Al fin de cuentas es un tema de prioridades. La joven premio Nobel de la Paz, Malala Yousafzai, en uno de sus discursos expresó, que: "Si se quiere acabar la guerra con otra guerra, nunca se alcanzará la paz. El dinero gastado en tanques, en armas y soldados se debe gastar en libros, lápices, escuelas y profesores" y yo agrego, con humildad, que también tenemos que invertir en apoyar a los educadores comunitarios, animadores sociales, comunicadores y cultores que quieran enseñar sobre cómo enfrentar los desafíos del cambio climático y la degradación ambiental.

Frente a retos tan grandes, en este momento soy optimista, al encontrarme frente a este grupo extraordinario de personas, que estoy seguro, que desde la gestión, la educación, la comunicación y el canto, seguirán persiguiendo el sueño de la Caracas sensible, preparada, resiliente, participativa y respetuosa de la vida en todas sus formas y manifestaciones. 

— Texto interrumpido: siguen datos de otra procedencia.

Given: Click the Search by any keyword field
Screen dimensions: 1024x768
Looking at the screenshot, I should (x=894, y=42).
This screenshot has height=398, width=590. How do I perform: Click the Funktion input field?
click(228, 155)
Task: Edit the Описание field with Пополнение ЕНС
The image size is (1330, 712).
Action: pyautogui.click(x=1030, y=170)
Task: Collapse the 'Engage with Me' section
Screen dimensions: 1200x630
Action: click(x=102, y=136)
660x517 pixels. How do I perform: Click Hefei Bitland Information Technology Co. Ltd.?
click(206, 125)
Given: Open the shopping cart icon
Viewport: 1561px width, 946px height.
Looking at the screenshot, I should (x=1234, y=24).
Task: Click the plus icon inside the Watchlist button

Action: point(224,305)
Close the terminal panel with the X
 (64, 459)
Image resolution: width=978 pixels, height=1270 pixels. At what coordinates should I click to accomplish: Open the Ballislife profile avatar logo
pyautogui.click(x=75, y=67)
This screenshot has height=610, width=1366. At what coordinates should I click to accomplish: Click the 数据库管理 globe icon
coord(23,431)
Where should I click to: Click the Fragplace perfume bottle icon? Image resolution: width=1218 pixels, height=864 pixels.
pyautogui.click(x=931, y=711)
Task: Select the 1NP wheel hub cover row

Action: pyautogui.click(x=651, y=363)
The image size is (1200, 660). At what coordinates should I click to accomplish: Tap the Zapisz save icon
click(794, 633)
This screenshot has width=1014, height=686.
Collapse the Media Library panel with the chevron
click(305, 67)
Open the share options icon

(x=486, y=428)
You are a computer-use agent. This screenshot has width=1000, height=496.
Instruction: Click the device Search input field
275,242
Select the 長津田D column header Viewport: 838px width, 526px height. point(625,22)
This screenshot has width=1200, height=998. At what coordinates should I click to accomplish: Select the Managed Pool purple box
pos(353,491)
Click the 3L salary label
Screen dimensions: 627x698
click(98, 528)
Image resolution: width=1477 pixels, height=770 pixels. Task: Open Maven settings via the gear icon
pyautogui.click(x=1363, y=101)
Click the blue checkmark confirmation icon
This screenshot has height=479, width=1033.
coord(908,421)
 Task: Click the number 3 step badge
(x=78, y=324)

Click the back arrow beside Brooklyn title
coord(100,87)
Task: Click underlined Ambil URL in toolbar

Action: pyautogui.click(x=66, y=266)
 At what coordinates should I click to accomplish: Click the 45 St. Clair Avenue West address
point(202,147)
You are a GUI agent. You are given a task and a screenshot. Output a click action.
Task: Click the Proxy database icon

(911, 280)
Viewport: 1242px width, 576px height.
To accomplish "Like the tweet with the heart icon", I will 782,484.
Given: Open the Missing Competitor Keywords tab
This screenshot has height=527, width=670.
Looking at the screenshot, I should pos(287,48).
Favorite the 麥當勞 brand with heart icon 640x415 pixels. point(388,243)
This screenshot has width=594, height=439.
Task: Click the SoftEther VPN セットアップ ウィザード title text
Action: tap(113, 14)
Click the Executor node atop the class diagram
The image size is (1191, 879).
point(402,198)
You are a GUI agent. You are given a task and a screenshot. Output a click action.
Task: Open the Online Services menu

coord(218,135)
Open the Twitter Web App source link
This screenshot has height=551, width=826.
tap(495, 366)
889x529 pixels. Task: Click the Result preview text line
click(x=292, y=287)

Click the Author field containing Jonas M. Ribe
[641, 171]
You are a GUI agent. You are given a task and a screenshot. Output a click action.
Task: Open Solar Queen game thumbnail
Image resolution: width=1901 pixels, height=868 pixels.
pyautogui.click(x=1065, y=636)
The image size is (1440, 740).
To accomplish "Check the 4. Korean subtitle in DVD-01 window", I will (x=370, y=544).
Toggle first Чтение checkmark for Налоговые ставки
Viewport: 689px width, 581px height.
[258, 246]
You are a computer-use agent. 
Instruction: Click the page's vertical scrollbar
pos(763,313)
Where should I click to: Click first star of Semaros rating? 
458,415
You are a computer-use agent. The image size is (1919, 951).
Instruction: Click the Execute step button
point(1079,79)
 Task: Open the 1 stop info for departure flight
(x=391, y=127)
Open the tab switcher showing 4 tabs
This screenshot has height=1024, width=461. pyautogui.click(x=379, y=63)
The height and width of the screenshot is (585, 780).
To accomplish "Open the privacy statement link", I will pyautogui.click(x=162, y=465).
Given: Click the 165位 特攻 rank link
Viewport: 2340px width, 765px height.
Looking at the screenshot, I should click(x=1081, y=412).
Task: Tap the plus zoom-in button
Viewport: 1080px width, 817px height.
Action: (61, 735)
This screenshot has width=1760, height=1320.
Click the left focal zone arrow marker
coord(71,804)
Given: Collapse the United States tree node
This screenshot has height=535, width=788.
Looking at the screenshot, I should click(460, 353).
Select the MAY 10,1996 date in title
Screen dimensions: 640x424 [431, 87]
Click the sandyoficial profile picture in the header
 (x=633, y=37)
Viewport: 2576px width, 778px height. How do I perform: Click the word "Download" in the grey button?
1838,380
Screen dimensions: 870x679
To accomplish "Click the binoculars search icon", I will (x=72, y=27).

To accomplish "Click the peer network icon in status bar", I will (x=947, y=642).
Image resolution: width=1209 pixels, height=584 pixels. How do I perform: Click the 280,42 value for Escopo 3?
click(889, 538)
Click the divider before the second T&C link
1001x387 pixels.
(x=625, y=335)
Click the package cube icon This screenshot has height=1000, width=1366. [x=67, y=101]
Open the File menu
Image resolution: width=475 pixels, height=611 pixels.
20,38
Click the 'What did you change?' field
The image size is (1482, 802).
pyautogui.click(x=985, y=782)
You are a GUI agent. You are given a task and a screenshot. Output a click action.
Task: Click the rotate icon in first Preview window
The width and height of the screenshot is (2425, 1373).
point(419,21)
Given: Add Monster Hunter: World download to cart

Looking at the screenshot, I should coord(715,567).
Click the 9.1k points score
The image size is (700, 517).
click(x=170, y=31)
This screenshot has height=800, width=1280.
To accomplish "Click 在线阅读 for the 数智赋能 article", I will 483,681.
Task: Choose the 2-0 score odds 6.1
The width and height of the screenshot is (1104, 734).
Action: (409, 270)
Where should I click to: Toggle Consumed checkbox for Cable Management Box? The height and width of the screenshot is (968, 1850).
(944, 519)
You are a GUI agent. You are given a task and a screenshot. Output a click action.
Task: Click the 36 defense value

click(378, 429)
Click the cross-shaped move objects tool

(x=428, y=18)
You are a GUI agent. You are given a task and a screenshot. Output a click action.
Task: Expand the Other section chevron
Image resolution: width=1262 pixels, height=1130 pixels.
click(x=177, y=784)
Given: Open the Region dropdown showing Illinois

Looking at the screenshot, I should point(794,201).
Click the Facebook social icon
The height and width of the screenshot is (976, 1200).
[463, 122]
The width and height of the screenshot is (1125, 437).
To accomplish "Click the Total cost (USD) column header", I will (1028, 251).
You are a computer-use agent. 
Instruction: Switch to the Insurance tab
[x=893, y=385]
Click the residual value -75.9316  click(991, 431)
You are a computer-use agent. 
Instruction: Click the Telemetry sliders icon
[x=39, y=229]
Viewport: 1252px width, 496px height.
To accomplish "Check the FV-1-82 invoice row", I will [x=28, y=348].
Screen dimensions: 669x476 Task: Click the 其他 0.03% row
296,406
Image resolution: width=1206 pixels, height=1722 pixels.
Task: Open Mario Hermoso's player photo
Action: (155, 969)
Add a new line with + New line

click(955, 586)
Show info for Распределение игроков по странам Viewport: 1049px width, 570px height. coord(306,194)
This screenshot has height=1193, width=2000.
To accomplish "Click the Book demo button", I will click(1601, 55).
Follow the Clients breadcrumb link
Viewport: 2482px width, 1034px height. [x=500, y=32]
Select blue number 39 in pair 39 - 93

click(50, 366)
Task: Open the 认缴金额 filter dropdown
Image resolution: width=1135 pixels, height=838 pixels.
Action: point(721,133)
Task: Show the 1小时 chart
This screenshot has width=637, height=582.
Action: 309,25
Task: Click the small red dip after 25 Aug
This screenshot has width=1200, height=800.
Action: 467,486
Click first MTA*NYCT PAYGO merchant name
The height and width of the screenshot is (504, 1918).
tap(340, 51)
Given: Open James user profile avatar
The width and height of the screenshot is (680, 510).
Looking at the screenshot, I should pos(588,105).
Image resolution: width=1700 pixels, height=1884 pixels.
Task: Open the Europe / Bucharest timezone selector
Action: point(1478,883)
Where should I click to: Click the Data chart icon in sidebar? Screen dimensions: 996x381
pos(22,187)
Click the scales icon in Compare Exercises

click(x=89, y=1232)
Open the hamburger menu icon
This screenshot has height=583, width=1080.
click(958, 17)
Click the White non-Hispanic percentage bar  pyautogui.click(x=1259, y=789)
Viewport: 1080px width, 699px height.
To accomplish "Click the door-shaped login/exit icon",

El Dalai Lama dijo que “El planeta no necesita más `gente exitosa´. El planeta necesita desesperadamente más constructores de paz, sanadores, restauradores, cuentacuentos y amantes de todo tipo”. Tenemos la dicha y fortuna de estar entre esa gente y que aquí se encuentren reunidos para ser homenajeados.

A todos ellos, muchas gracias en nombre de la gente de Caracas.